Keep to one stretch of the data below, the lines from the one with "UpstateBizSC (183, 108)" up to and including the one with "https://trumanharris.com (84, 2239)", and return that stretch exactly.
=== DATA FOR ANALYSIS ===
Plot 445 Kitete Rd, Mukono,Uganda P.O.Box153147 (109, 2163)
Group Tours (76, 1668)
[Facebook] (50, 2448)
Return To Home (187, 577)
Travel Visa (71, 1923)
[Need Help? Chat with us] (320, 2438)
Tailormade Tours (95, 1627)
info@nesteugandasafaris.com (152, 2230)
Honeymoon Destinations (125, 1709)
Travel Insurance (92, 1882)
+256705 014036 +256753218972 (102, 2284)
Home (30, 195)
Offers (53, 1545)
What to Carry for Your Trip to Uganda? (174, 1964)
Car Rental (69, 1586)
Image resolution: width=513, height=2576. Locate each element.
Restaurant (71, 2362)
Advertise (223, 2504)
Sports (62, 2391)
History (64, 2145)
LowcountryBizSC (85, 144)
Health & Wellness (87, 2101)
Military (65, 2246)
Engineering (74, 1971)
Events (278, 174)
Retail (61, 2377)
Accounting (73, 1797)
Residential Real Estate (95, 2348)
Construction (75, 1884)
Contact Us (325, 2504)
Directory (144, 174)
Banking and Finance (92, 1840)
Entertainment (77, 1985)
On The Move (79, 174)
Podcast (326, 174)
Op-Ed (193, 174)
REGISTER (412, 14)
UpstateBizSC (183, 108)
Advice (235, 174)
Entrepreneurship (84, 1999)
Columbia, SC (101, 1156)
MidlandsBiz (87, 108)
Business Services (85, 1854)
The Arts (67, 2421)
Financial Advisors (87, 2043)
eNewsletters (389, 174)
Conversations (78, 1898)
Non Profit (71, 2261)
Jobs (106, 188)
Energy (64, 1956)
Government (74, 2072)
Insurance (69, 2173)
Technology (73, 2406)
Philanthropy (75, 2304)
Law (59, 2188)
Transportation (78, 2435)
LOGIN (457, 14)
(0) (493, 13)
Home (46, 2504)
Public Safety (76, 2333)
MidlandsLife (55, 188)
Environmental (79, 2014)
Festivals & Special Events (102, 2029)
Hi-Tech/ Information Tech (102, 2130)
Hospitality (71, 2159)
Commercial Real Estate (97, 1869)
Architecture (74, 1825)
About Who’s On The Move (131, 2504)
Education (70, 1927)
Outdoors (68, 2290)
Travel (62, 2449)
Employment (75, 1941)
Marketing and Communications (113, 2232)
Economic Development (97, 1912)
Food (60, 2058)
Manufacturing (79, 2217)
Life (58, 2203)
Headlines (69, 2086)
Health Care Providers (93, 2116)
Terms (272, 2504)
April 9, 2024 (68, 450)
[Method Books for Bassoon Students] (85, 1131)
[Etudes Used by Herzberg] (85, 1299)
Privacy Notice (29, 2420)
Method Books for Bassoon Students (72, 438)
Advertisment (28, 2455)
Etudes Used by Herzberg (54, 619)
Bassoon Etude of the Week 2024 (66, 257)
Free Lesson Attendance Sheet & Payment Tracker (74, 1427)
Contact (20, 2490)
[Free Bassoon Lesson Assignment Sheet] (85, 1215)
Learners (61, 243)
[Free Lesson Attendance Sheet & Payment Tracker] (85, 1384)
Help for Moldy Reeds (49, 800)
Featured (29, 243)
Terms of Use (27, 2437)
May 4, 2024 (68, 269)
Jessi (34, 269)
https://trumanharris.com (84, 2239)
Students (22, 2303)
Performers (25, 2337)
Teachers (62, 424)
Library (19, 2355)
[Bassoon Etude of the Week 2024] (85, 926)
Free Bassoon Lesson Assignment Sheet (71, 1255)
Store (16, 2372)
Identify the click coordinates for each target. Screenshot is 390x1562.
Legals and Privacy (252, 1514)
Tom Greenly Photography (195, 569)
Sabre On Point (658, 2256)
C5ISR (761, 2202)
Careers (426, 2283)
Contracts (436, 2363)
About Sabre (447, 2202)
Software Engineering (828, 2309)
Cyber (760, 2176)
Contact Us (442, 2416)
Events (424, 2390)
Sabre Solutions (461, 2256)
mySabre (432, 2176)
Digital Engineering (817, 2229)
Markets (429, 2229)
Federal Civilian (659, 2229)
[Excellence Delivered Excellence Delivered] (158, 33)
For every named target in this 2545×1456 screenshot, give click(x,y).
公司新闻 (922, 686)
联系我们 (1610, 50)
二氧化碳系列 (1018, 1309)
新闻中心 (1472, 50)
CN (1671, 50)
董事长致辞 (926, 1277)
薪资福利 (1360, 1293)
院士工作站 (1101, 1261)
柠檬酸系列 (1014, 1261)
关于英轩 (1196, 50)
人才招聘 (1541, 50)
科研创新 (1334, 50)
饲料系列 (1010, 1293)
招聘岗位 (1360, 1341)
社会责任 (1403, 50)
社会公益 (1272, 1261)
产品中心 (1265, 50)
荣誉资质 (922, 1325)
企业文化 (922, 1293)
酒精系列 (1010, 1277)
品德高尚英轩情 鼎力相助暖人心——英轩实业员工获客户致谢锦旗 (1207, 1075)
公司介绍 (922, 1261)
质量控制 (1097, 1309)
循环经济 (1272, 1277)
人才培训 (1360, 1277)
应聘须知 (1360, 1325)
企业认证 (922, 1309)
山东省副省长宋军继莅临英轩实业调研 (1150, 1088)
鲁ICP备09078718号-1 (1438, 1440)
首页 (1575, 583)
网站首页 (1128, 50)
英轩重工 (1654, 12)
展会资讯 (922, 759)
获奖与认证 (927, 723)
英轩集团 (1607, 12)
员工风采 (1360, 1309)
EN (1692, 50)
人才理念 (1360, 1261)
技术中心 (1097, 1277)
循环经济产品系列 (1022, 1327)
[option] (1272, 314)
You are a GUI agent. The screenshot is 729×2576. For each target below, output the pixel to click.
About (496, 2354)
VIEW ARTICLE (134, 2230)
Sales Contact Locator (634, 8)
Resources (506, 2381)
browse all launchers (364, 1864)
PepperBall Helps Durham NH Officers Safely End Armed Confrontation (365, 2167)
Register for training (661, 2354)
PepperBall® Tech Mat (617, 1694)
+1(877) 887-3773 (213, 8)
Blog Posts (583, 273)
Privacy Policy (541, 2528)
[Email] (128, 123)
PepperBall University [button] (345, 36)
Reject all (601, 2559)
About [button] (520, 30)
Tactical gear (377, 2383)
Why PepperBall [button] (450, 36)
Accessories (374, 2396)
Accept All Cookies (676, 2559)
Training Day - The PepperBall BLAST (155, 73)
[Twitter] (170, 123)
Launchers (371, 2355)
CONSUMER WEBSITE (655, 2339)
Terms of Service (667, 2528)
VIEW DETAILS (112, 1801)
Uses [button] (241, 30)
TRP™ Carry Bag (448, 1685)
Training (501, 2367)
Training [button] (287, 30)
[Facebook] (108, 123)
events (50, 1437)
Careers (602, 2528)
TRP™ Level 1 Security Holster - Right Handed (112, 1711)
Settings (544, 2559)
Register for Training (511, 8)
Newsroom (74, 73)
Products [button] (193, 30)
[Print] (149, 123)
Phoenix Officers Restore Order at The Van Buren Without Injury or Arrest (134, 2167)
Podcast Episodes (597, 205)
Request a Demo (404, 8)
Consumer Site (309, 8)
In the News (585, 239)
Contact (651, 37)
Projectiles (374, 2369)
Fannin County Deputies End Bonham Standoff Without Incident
===
[TASK RESULT]
UpstateBizSC (183, 108)
Advice (235, 174)
Entrepreneurship (84, 1999)
Columbia, SC (101, 1156)
MidlandsBiz (87, 108)
Business Services (85, 1854)
The Arts (67, 2421)
Financial Advisors (87, 2043)
eNewsletters (389, 174)
Conversations (78, 1898)
Non Profit (71, 2261)
Jobs (106, 188)
Energy (64, 1956)
Government (74, 2072)
Insurance (69, 2173)
Technology (73, 2406)
Philanthropy (75, 2304)
Law (59, 2188)
Transportation (78, 2435)
LOGIN (457, 14)
(0) (493, 13)
Home (46, 2504)
Public Safety (76, 2333)
MidlandsLife (55, 188)
Environmental (79, 2014)
Festivals & Special Events (102, 2029)
Hi-Tech/ Information Tech (102, 2130)
Hospitality (71, 2159)
Commercial Real Estate (97, 1869)
Architecture (74, 1825)
About Who’s On The Move (131, 2504)
Education (70, 1927)
Outdoors (68, 2290)
Travel (62, 2449)
Employment (75, 1941)
Marketing and Communications (113, 2232)
Economic Development (97, 1912)
Food (60, 2058)
Manufacturing (79, 2217)
Life (58, 2203)
Headlines (69, 2086)
Health Care Providers (93, 2116)
Terms (272, 2504)
April 9, 2024 (68, 450)
[Method Books for Bassoon Students] (85, 1131)
[Etudes Used by Herzberg] (85, 1299)
Privacy Notice (29, 2420)
Method Books for Bassoon Students (72, 438)
Advertisment (28, 2455)
Etudes Used by Herzberg (54, 619)
Bassoon Etude of the Week 2024 (66, 257)
Free Lesson Attendance Sheet & Payment Tracker (74, 1427)
Contact (20, 2490)
[Free Bassoon Lesson Assignment Sheet] (85, 1215)
Learners (61, 243)
[Free Lesson Attendance Sheet & Payment Tracker] (85, 1384)
Help for Moldy Reeds (49, 800)
Featured (29, 243)
Terms of Use (27, 2437)
May 4, 2024 (68, 269)
Jessi (34, 269)
https://trumanharris.com (84, 2239)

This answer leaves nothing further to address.